● **EXERCISE GOAL**:
Extract the stretch of the article on pandemic-driven automation from "COVID-19 AND THE" through "do their work.", copying it word for word.

● **TEXT PASSAGE**:
- - - - - - -

COVID-19 AND THE GREAT RESIGNATION SPUR AUTOMATION ADOPTION
With no end to COVID-19-related supply-chain and labor woes in sight, myriad industries — from semiconductor manufacture to fast food and retail — have increased adoption of factory and process automation. It’s a response first observed to lesser extents during the past decade’s SARS and Ebola outbreaks, and predominantly employed by larger companies with the means to institute new and ambitiously innovative systems in daily operations. We cover just a few of these new applications in this, our seventh annual Design World Motion Casebook.
One burgeoning application in manufacturing and processing facilities has been the use of robotics to execute tasks that otherwise require workers to eschew social distancing to do their work.
Just consider the case of the meatpacking industry, where workers must do their jobs in proximity closer than any other. Work associated with the slaughter and processing of chickens, cattle, sheep, and pigs is inherently grueling and grisly work that can inflict physical and psychological harm on abattoir employees, and leave animals exposed to unintended cruelties. But making this work even more treacherous last year was the way in which COVID-19 infections tore through meatpacking facilities — disproportionately affecting the most socioeconomically vulnerable personnel. No wonder the $200B U.S. meatpacking industry has increased testing and adoption of automation technologies such as that from Germany slaughter-equipment company BANSS, for example. Here, the main challenges to roboticized equipment are the unlimited variability of animal-carcass morphologies along with cold and flesh-spattered factory settings requiring regular washdown.
Automation is a suitable fit for this space, as many abattoir jobs are “dangerous, dirty, and dull” indeed. Here, new motion technologies could help improve the physical and psychological welfare of employees by allowing more manageable pacing of tasks as well as better spacing of employees to reduce the spread of illness.

- - - - - - -

● **PROVIDED INFORMATION**:
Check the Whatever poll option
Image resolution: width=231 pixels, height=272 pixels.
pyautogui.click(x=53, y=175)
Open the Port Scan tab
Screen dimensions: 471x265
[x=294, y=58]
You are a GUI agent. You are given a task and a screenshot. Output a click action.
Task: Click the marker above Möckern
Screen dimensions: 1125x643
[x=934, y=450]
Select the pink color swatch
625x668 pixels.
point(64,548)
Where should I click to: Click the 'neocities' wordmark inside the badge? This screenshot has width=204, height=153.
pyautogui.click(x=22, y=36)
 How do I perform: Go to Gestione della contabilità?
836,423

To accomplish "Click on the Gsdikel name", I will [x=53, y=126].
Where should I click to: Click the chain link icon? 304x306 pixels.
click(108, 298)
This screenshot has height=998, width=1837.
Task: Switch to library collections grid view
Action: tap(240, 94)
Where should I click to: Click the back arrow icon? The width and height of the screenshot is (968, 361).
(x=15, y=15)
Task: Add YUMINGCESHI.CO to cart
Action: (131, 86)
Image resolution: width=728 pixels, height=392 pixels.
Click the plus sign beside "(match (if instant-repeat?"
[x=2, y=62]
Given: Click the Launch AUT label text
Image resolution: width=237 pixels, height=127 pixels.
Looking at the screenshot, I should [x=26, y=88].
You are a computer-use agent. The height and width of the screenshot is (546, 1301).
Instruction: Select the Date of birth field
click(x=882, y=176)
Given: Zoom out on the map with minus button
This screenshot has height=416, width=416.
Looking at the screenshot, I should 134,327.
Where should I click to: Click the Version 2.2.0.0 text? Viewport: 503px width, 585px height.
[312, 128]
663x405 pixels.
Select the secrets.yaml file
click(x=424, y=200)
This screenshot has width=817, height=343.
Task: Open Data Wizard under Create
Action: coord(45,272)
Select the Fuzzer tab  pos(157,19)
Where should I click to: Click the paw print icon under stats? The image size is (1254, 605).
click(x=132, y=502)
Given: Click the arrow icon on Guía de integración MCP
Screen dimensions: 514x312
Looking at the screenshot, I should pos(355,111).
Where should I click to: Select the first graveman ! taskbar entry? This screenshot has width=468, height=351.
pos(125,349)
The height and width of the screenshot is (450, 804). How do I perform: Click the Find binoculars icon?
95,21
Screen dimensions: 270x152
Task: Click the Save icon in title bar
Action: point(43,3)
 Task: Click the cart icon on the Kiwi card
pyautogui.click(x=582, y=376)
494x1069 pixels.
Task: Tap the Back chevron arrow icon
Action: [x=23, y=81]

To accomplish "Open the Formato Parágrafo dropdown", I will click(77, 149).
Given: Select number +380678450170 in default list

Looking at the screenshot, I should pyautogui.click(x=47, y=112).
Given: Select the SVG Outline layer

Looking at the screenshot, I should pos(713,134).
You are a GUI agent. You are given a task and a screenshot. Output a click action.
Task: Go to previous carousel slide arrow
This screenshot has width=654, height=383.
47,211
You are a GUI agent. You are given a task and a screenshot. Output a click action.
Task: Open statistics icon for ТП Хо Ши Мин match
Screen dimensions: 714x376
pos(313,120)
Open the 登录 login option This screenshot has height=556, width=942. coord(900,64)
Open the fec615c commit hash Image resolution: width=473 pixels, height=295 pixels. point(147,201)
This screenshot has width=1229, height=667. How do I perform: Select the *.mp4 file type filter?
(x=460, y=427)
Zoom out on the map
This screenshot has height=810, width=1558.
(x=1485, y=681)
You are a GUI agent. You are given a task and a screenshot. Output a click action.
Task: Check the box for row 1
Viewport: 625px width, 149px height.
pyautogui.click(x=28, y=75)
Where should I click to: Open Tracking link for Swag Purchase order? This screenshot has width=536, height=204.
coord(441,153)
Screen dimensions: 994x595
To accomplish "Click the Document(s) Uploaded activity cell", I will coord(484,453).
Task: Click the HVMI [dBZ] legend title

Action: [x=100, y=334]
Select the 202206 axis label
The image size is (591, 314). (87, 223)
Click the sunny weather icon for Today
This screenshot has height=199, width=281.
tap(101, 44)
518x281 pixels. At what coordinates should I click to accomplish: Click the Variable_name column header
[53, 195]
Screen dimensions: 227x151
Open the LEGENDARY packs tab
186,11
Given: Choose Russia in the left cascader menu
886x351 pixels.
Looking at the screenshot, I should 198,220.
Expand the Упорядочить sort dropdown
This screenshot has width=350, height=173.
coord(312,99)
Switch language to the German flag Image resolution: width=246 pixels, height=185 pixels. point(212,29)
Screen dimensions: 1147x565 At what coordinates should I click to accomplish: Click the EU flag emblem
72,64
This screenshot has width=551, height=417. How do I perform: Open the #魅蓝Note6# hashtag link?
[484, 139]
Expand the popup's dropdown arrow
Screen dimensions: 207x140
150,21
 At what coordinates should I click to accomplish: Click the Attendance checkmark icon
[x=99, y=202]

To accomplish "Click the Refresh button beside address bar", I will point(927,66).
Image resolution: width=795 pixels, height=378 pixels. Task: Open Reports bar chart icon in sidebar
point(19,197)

- - - - - - -

● **RESULT**:
COVID-19 AND THE GREAT RESIGNATION SPUR AUTOMATION ADOPTION
With no end to COVID-19-related supply-chain and labor woes in sight, myriad industries — from semiconductor manufacture to fast food and retail — have increased adoption of factory and process automation. It’s a response first observed to lesser extents during the past decade’s SARS and Ebola outbreaks, and predominantly employed by larger companies with the means to institute new and ambitiously innovative systems in daily operations. We cover just a few of these new applications in this, our seventh annual Design World Motion Casebook.
One burgeoning application in manufacturing and processing facilities has been the use of robotics to execute tasks that otherwise require workers to eschew social distancing to do their work.